▶ [Your task]: Working from the entries that follow, transcribe exactly and only the lines from the one with "Where should I" through the last, pictures excluded.

═══ Data supplied

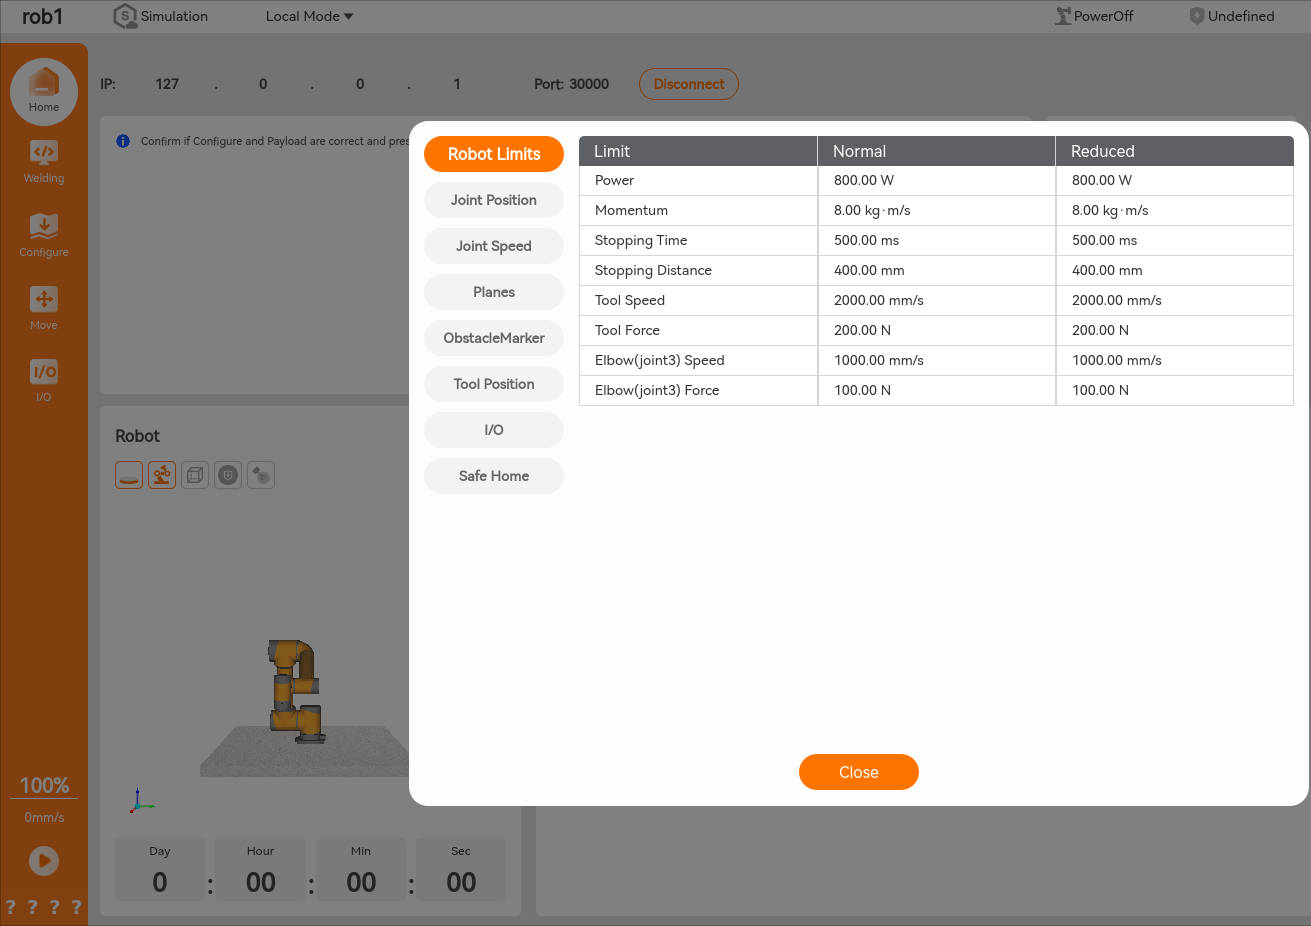
Task: Open the Safe Home tab
Action: click(x=494, y=476)
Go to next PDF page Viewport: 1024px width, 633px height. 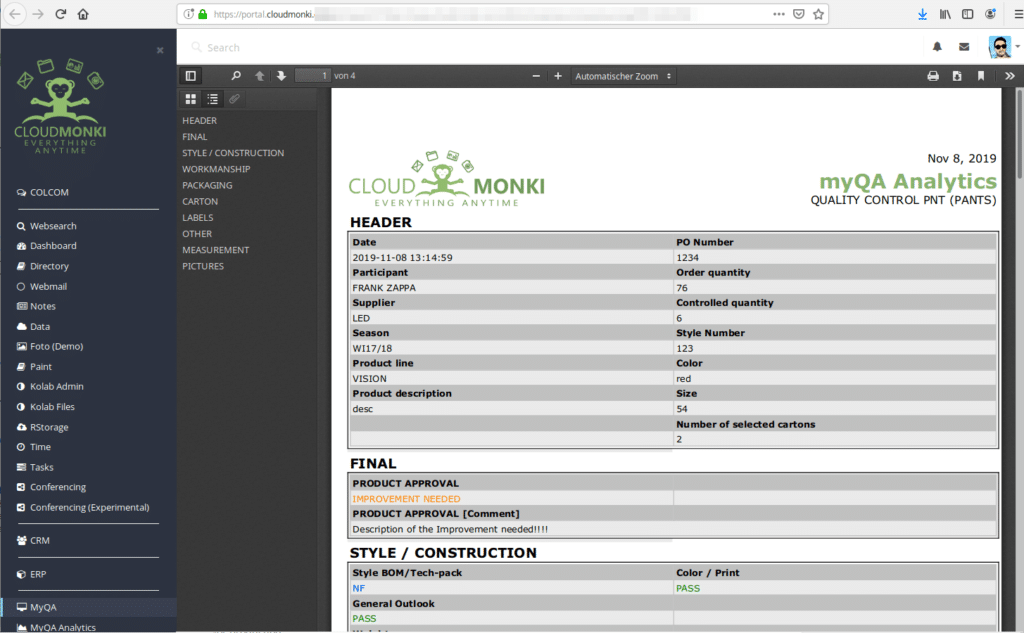click(281, 76)
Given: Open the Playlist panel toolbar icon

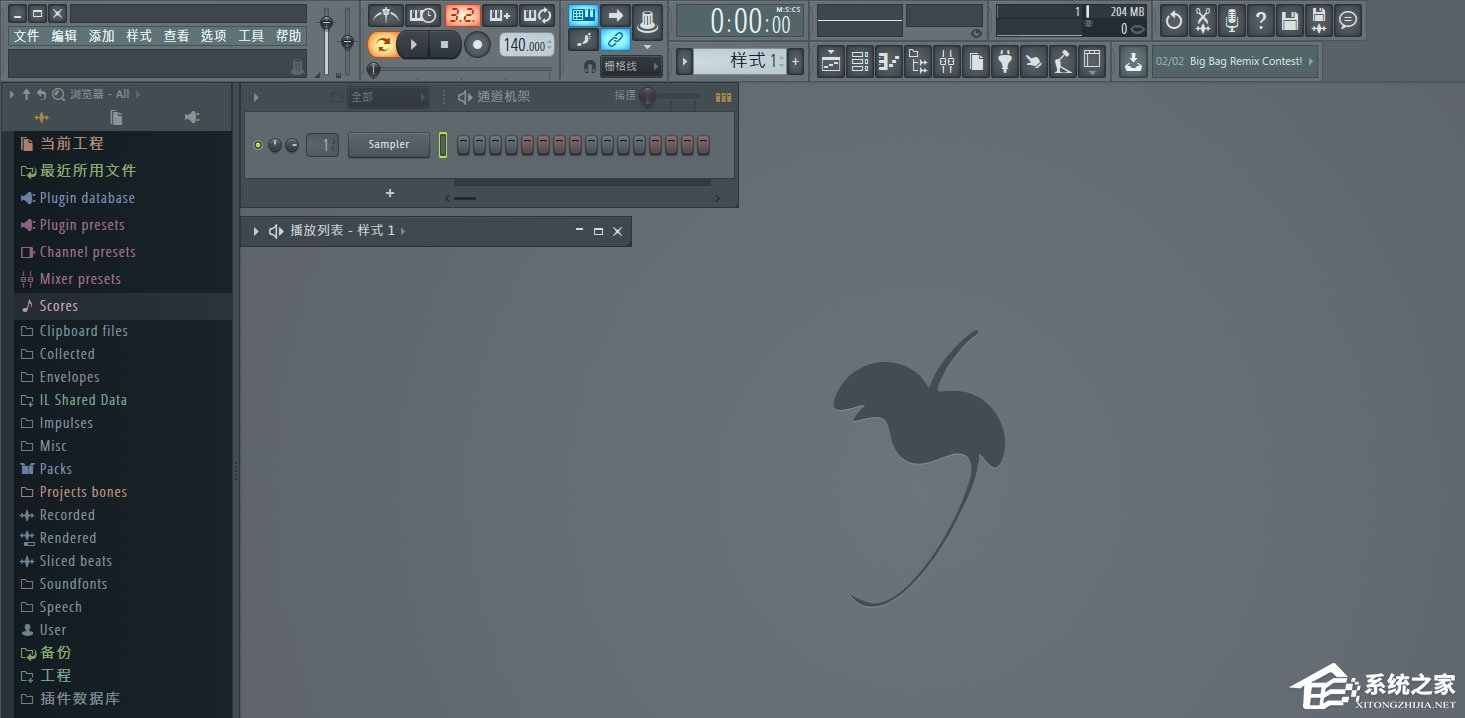Looking at the screenshot, I should [830, 61].
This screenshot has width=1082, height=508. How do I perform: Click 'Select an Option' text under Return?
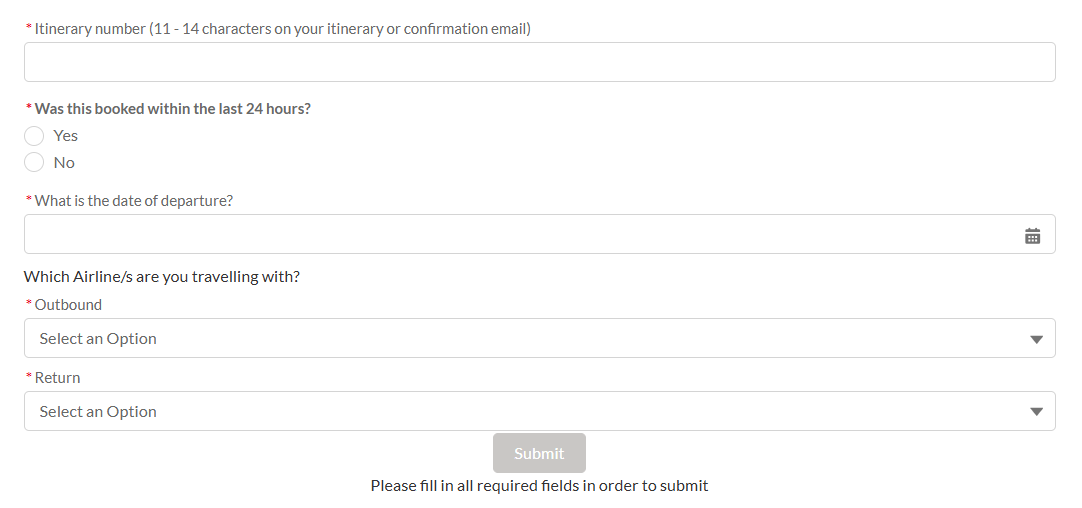pyautogui.click(x=98, y=411)
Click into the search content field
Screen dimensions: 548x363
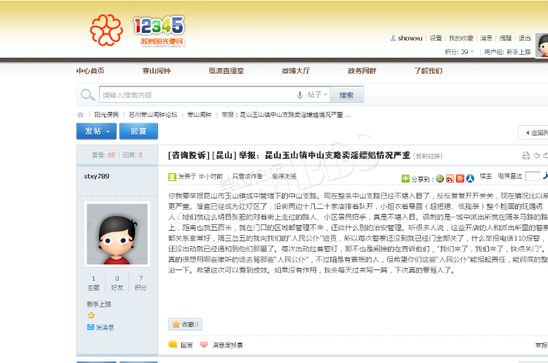(x=197, y=95)
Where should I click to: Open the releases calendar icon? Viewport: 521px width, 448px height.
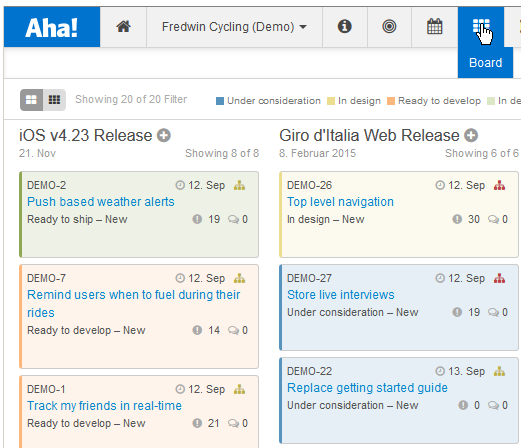(434, 26)
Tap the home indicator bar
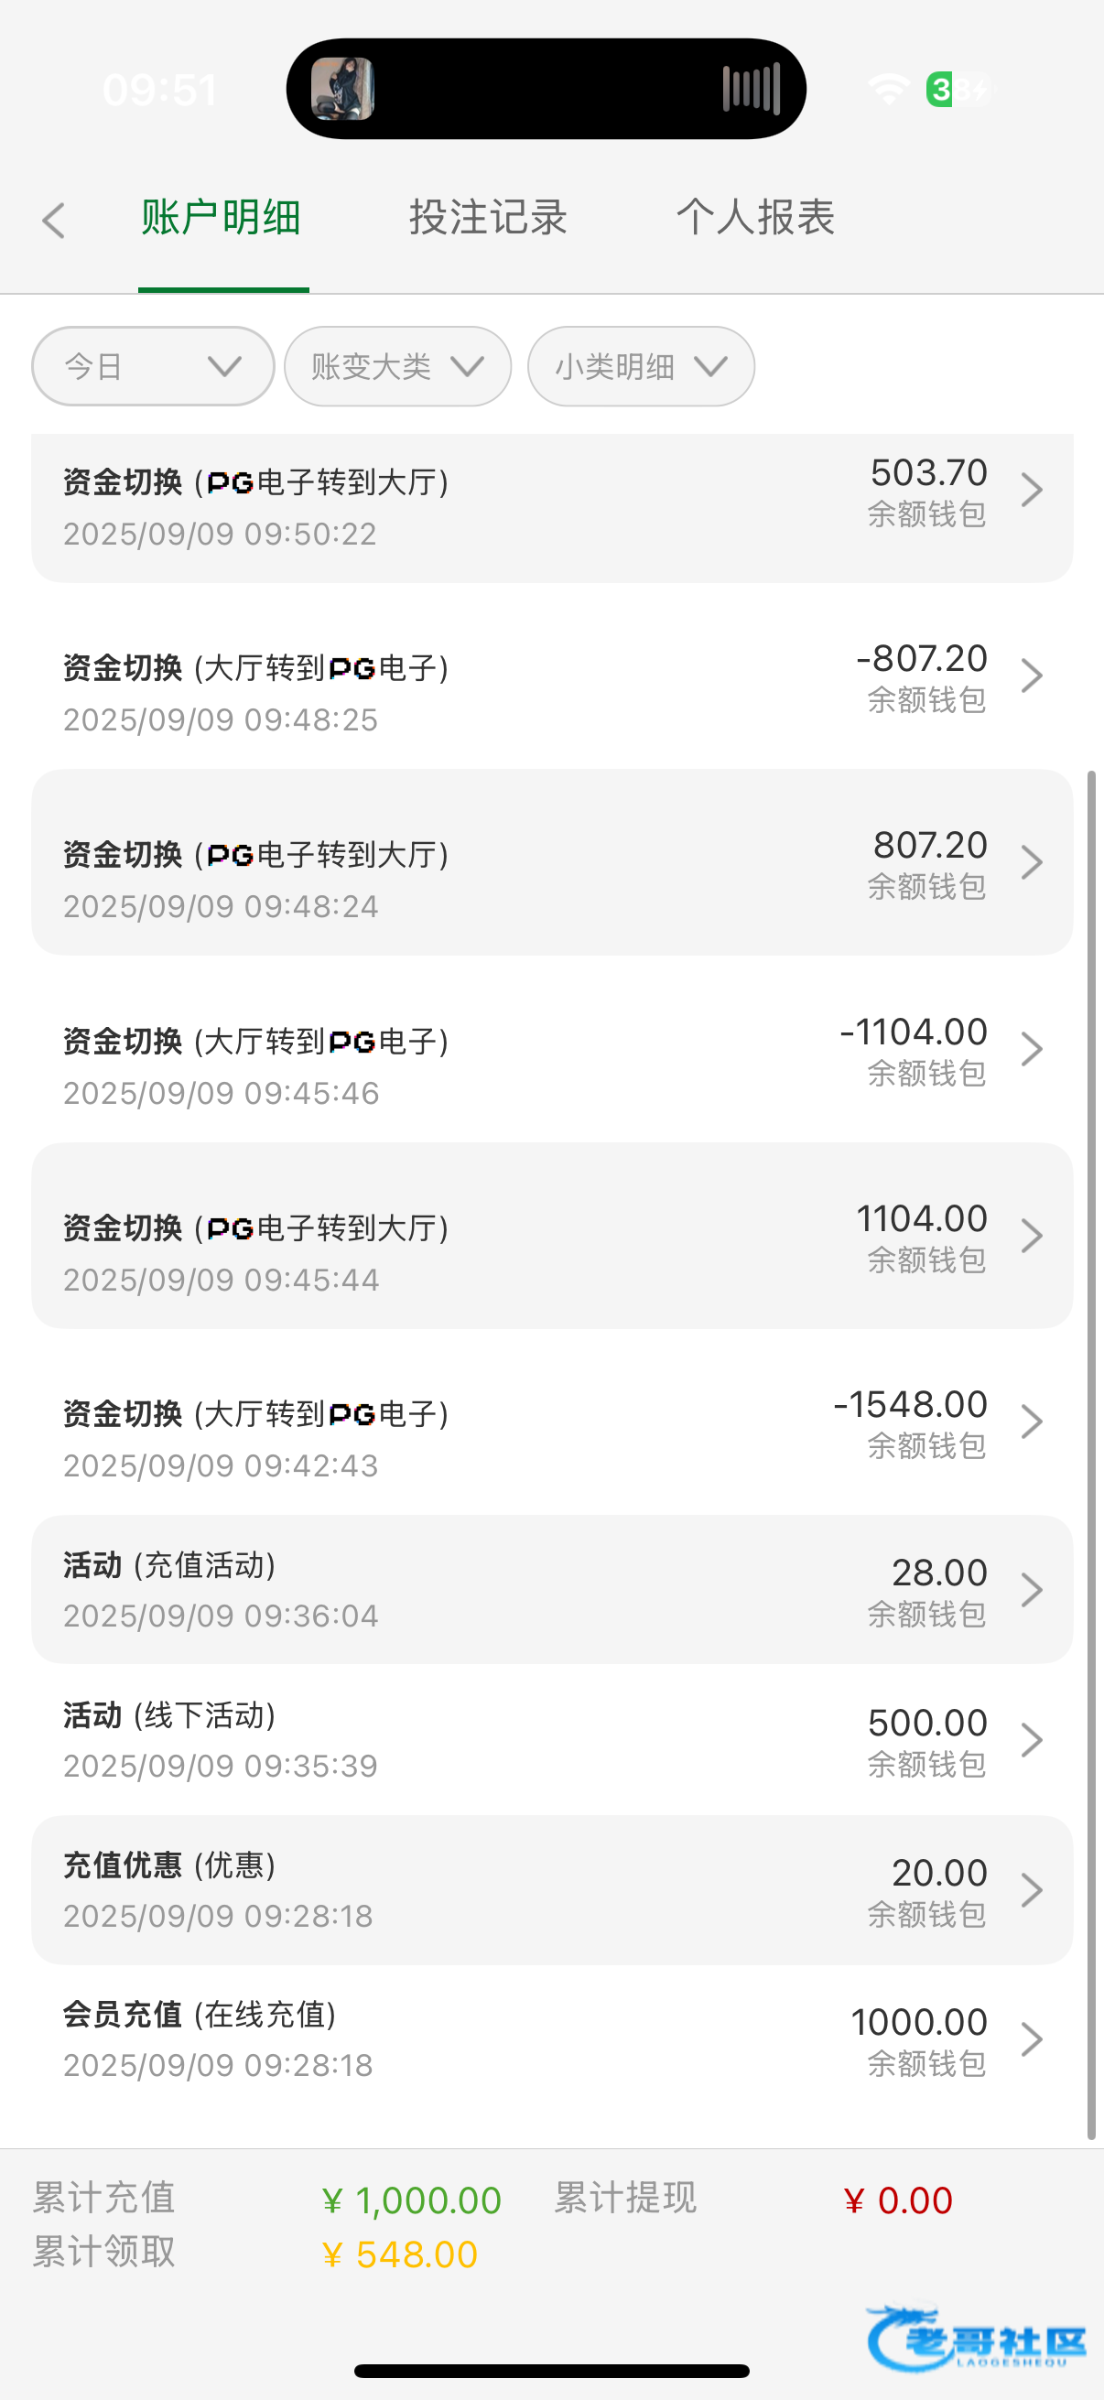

══════

▶ [Exercise result]:
Where should I click to: Open the releases calendar icon? Viewport: 521px width, 448px height.
(434, 26)
Tap the home indicator bar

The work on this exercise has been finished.